What is expected = Reproduce each of the following rows verbatim, keeping every character and line break as given.

Information shown =
+--
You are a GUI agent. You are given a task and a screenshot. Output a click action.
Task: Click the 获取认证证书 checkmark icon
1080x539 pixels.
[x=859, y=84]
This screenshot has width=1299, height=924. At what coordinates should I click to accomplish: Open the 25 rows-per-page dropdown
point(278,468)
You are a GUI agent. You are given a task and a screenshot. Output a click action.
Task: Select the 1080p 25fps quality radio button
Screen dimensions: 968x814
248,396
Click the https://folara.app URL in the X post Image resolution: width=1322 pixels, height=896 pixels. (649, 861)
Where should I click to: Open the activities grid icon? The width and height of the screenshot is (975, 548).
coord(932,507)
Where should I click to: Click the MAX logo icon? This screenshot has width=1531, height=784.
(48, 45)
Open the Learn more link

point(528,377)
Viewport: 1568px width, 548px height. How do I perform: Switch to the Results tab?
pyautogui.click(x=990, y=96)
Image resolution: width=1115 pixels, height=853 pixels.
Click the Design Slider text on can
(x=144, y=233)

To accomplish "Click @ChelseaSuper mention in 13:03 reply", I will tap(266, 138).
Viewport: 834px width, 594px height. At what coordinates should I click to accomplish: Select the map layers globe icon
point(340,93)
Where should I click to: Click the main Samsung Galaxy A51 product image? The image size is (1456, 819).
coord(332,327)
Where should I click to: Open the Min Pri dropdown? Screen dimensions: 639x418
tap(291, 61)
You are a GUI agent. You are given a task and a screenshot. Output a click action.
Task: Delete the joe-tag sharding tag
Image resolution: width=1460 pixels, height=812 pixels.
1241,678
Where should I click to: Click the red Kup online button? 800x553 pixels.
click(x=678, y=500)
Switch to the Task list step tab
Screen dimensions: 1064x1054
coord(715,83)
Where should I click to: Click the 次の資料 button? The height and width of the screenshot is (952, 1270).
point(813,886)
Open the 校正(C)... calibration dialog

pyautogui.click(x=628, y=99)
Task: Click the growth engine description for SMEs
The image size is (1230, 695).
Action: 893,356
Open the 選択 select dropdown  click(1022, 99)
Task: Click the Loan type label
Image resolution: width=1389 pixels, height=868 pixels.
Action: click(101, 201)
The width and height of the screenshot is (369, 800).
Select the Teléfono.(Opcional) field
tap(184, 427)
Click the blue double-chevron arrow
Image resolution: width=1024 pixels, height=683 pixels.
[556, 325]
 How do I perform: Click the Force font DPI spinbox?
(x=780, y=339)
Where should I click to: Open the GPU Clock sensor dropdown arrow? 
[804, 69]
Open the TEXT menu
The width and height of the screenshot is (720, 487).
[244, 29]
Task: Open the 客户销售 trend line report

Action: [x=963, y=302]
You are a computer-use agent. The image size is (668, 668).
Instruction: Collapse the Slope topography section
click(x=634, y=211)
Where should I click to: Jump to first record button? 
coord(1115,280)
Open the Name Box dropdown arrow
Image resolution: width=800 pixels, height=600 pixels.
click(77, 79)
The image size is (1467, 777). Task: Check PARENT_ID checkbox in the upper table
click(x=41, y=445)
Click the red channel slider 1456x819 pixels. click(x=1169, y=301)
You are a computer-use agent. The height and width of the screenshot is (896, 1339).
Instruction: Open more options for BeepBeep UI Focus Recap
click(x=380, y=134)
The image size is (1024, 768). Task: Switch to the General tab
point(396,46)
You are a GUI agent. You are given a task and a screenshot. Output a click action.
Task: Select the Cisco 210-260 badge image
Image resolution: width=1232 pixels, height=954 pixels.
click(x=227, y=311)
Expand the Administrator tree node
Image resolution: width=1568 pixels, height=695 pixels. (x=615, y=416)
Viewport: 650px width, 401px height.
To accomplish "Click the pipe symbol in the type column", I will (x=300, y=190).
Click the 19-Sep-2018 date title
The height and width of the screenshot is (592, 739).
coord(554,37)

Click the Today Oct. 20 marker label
+--
Response for this exercise =
You are a GUI agent. You are given a task and a screenshot. Output a click action.
Task: Click the 获取认证证书 checkmark icon
1080x539 pixels.
[x=859, y=84]
This screenshot has width=1299, height=924. At what coordinates should I click to accomplish: Open the 25 rows-per-page dropdown
point(278,468)
You are a GUI agent. You are given a task and a screenshot. Output a click action.
Task: Select the 1080p 25fps quality radio button
Screen dimensions: 968x814
248,396
Click the https://folara.app URL in the X post Image resolution: width=1322 pixels, height=896 pixels. (649, 861)
Where should I click to: Open the activities grid icon? The width and height of the screenshot is (975, 548).
coord(932,507)
Where should I click to: Click the MAX logo icon? This screenshot has width=1531, height=784.
(48, 45)
Open the Learn more link

point(528,377)
Viewport: 1568px width, 548px height. How do I perform: Switch to the Results tab?
pyautogui.click(x=990, y=96)
Image resolution: width=1115 pixels, height=853 pixels.
Click the Design Slider text on can
(x=144, y=233)

To accomplish "Click @ChelseaSuper mention in 13:03 reply", I will tap(266, 138).
Viewport: 834px width, 594px height. At what coordinates should I click to accomplish: Select the map layers globe icon
point(340,93)
Where should I click to: Click the main Samsung Galaxy A51 product image? The image size is (1456, 819).
coord(332,327)
Where should I click to: Open the Min Pri dropdown? Screen dimensions: 639x418
tap(291, 61)
You are a GUI agent. You are given a task and a screenshot. Output a click action.
Task: Delete the joe-tag sharding tag
Image resolution: width=1460 pixels, height=812 pixels.
1241,678
Where should I click to: Click the red Kup online button? 800x553 pixels.
click(x=678, y=500)
Switch to the Task list step tab
Screen dimensions: 1064x1054
coord(715,83)
Where should I click to: Click the 次の資料 button? The height and width of the screenshot is (952, 1270).
point(813,886)
Open the 校正(C)... calibration dialog

pyautogui.click(x=628, y=99)
Task: Click the growth engine description for SMEs
The image size is (1230, 695).
Action: 893,356
Open the 選択 select dropdown  click(1022, 99)
Task: Click the Loan type label
Image resolution: width=1389 pixels, height=868 pixels.
Action: click(101, 201)
The width and height of the screenshot is (369, 800).
Select the Teléfono.(Opcional) field
tap(184, 427)
Click the blue double-chevron arrow
Image resolution: width=1024 pixels, height=683 pixels.
[556, 325]
 How do I perform: Click the Force font DPI spinbox?
(x=780, y=339)
Where should I click to: Open the GPU Clock sensor dropdown arrow? 
[804, 69]
Open the TEXT menu
The width and height of the screenshot is (720, 487).
[244, 29]
Task: Open the 客户销售 trend line report

Action: [x=963, y=302]
You are a computer-use agent. The image size is (668, 668).
Instruction: Collapse the Slope topography section
click(x=634, y=211)
Where should I click to: Jump to first record button? 
coord(1115,280)
Open the Name Box dropdown arrow
Image resolution: width=800 pixels, height=600 pixels.
click(77, 79)
The image size is (1467, 777). Task: Check PARENT_ID checkbox in the upper table
click(x=41, y=445)
Click the red channel slider 1456x819 pixels. click(x=1169, y=301)
You are a computer-use agent. The height and width of the screenshot is (896, 1339).
Instruction: Open more options for BeepBeep UI Focus Recap
click(x=380, y=134)
The image size is (1024, 768). Task: Switch to the General tab
point(396,46)
You are a GUI agent. You are given a task and a screenshot. Output a click action.
Task: Select the Cisco 210-260 badge image
Image resolution: width=1232 pixels, height=954 pixels.
click(x=227, y=311)
Expand the Administrator tree node
Image resolution: width=1568 pixels, height=695 pixels. (x=615, y=416)
Viewport: 650px width, 401px height.
To accomplish "Click the pipe symbol in the type column", I will (x=300, y=190).
Click the 19-Sep-2018 date title
The height and width of the screenshot is (592, 739).
coord(554,37)

Click the Today Oct. 20 marker label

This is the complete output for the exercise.